Having spent four months waiting for their chance to grill Mick Mulvaney, the acting director of the Consumer Financial Protection Bureau, Democrats on the House Financial Services Committee dropped the ball yesterday, instead choosing to spend their five minutes of question time posturing or seeking to score cheap political points rather than going after an agency that has largely done nothing more than send out Requests For Information asking everyone whether they think the CFPB should be doing what it was created to do.
To be fair, a couple of Democrats attempted to pin Mulvaney down on the fact that the agency has not announced a single enforcement action since he joined the CFPB as acting director in late November, but Mulvaney kept pivoting to the fact that the agency has only dismissed one of the 25 pending lawsuits that were on the books when he came on board.
Suffice to say, nobody asked about the CFPB’s activities in the debt collection industry, or the status of a proposed debt collection rule. Maybe someone on the Senate Banking Committee will ask that today when Mulvaney appears.
Mulvaney did drop a few nuggets during his responses yesterday, for example noting that he is looking into consolidating or closing some of the CFPB’s offices — it maintains two in Washington, D.C., as well as field offices in New York, Chicago, and San Francisco.

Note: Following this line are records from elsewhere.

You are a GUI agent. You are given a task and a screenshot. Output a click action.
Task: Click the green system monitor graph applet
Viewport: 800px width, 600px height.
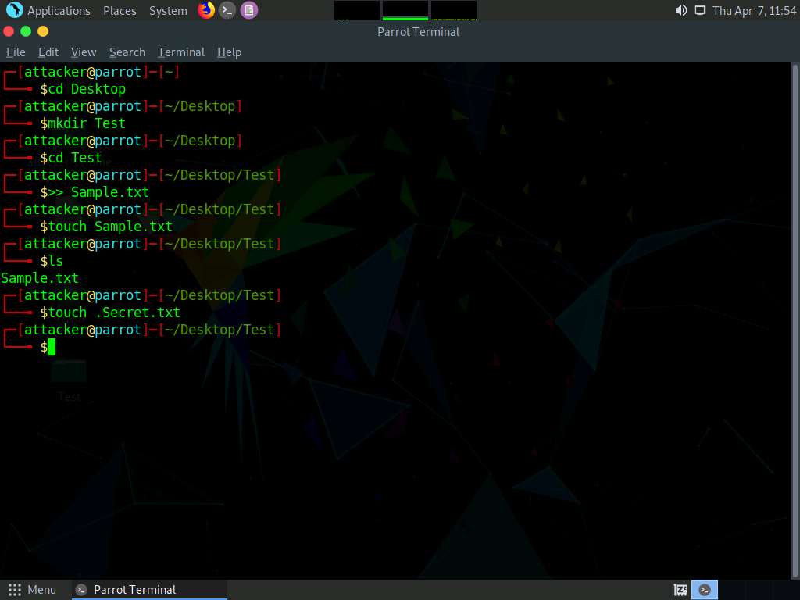(x=405, y=10)
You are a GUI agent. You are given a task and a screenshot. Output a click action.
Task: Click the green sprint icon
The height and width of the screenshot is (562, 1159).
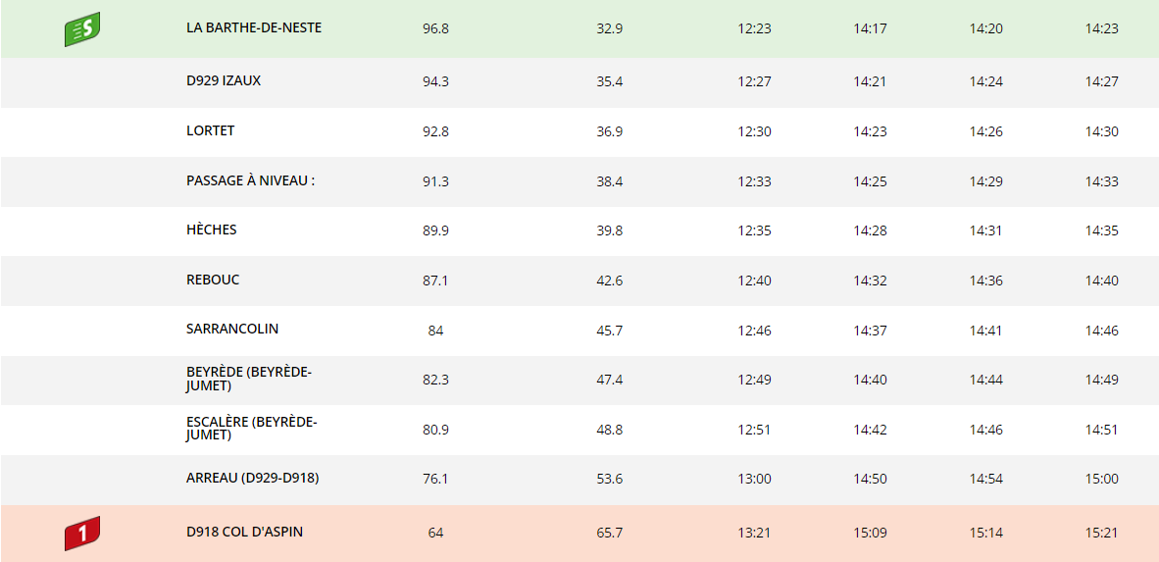tap(82, 29)
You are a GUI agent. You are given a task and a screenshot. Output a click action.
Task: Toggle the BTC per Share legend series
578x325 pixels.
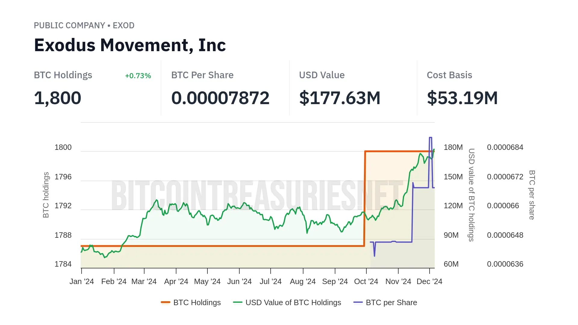[x=391, y=302]
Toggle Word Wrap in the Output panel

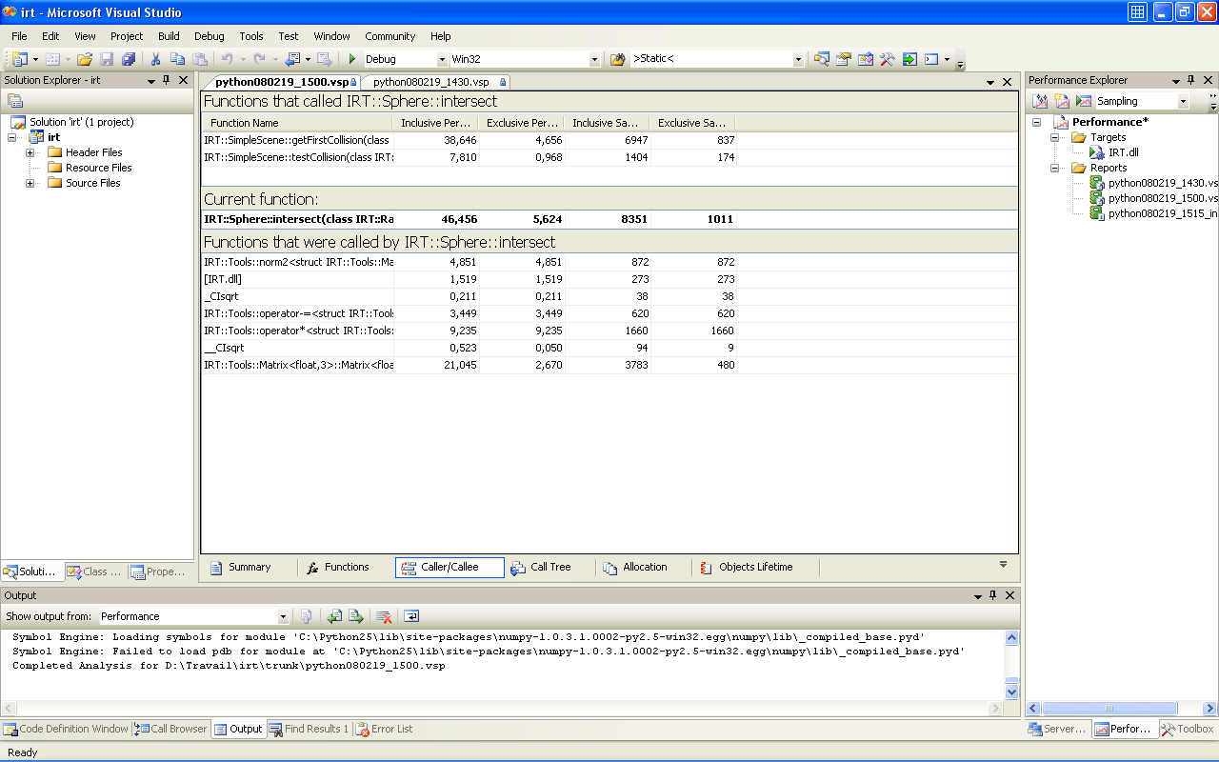tap(411, 616)
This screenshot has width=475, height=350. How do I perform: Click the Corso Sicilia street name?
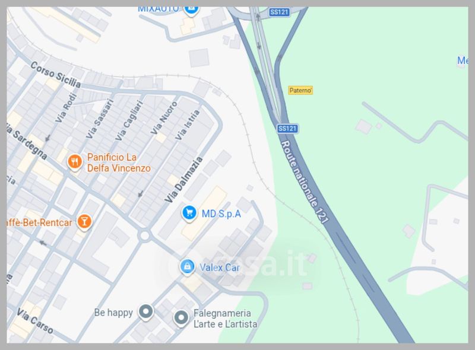(56, 75)
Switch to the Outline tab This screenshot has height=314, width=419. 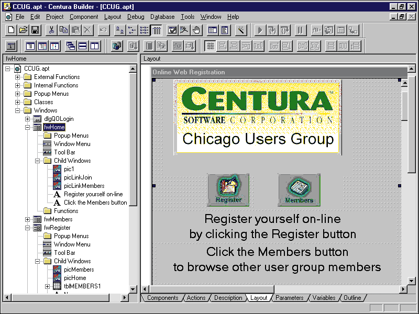point(352,298)
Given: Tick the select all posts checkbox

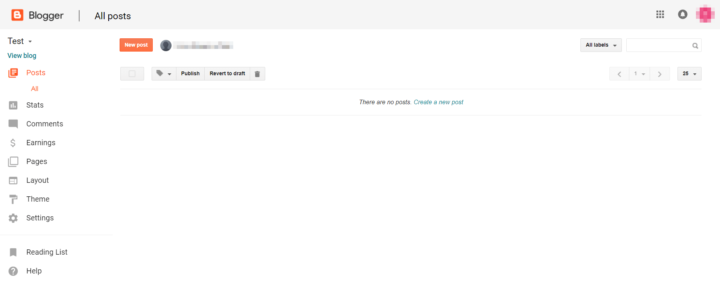Looking at the screenshot, I should click(x=132, y=74).
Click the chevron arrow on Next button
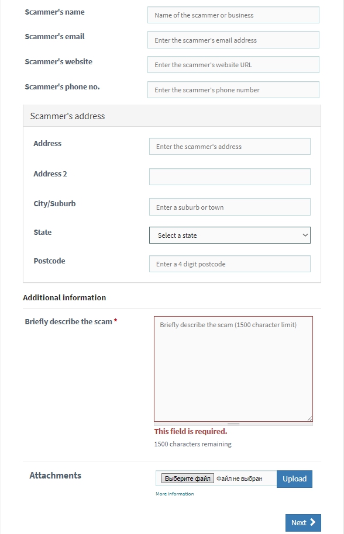The width and height of the screenshot is (344, 534). click(x=312, y=522)
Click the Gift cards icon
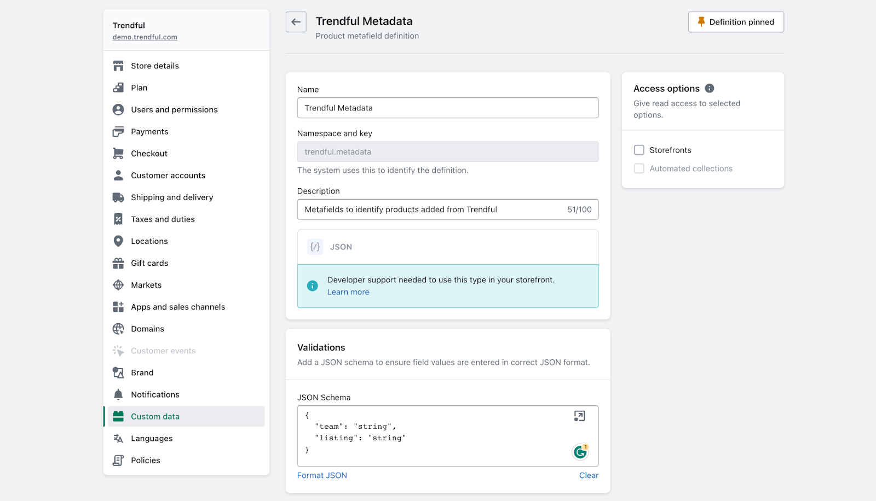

In answering questions from Republicans on the committee, Mulvaney used the time to advocate for his ideas of what would make the CFPB more accountable and reduce some of the power he feels the director of the agency has too much of. Those changes include bringing the CFPB under the Congressional appropriations process and helping what constitutes “abusive” when looking at Unfair, Deceptive, or Abusive Acts or Practices (UDAAP) violations.
“I can not believe I can walk down the street and get a check for $700 million,” from the Federal Reserve, which provides the CFPB with its funding, Mulvaney said. “That’s just wrong.”
The only real test Mulvaney faced came when questioned by Rep. Carolyn Maloney [D-N.Y.], who tried to use the lack of enforcement actions as proof that Mulvaney’s CFPB has gone soft on companies violating consumer protection laws.
When asked if every single financial institution has suddenly “snapped” into compliance following Mulvaney’s appointment, which would explain the lack of enforcement actions, Mulvaney answered, “Nothing could be farther from the truth,” which is an interesting choice of words.
Does that mean that there have been violations that the CFPB has not chosen to enforce?
Under further questioning, Mulvaney described a three “bucket” process of supervising and enforcement, with the first bucket representing investigations, the second bucket representing deciding whether to “settle or sue,” and the third bucket representing actually going after an institution.
“Nothing has moved out of settle or sue,” during his tenure, Mulvaney said.